# [EXTRACTED TEXT]
In Australia, we have a system whereby if a local publisher acquires the rights to a book and publishes an Australian edition, distributors are barred from selling overseas editions, except as remainders or as second hand books.
This is supposed to protect the local publishing industry and (hopefully) provide a platform for Australian authors to get published by ensuring we maintain a local publishing industry.
Protectionism with utterly laudable aims, but in practice completely broken. Ebooks are outside of this meaning that they are significantly cheaper.
More significantly the rise of global suppliers has led to the lunacy by which I can purchase an Australian book by an Australian author, printed in Australia, from the UK for 25% less than the ‘special online price’ from the publishers own website.
Such a differential defies all logic – how can it be possible for a UK book distributor to import books from Australia, warehouse them, and sell them to BookDepository, who then mail them to customers in Australia for 25% less than for the publisher to sell them direct.

# [WHAT THE EXERCISE ASKS]
Please reproduce the passage on Australian book pricing word for word, starting at "In Australia, we" and ending at "second hand books.".

# [DATA LINES]

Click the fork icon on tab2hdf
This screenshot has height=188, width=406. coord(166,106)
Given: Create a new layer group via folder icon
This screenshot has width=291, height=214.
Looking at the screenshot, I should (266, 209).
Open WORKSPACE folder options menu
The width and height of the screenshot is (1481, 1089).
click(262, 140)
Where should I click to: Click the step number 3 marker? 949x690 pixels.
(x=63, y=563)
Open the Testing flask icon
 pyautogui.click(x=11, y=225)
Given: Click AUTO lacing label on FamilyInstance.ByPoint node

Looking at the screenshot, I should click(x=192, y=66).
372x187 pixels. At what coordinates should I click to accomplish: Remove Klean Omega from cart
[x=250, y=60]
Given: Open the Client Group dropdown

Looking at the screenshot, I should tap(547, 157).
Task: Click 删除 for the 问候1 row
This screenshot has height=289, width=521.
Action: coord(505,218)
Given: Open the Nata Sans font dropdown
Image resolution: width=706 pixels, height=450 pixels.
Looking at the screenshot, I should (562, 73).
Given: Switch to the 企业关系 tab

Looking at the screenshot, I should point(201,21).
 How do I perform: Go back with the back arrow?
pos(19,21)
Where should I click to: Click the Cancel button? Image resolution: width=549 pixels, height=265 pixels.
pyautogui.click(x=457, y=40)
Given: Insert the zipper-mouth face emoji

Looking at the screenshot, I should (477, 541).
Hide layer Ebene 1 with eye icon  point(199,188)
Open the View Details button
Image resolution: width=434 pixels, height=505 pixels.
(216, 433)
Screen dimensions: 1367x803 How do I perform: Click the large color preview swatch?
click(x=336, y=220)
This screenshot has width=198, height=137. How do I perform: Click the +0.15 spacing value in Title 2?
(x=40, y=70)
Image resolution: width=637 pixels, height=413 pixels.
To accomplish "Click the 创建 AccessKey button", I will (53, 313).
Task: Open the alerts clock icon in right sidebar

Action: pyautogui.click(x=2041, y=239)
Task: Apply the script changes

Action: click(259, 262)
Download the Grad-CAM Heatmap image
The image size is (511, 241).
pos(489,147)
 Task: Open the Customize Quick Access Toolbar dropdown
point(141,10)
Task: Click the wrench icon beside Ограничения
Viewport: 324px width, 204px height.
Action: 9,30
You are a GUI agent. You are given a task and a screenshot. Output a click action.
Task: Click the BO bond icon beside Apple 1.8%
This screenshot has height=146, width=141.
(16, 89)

# [RESULT OF THE EXERCISE]
In Australia, we have a system whereby if a local publisher acquires the rights to a book and publishes an Australian edition, distributors are barred from selling overseas editions, except as remainders or as second hand books.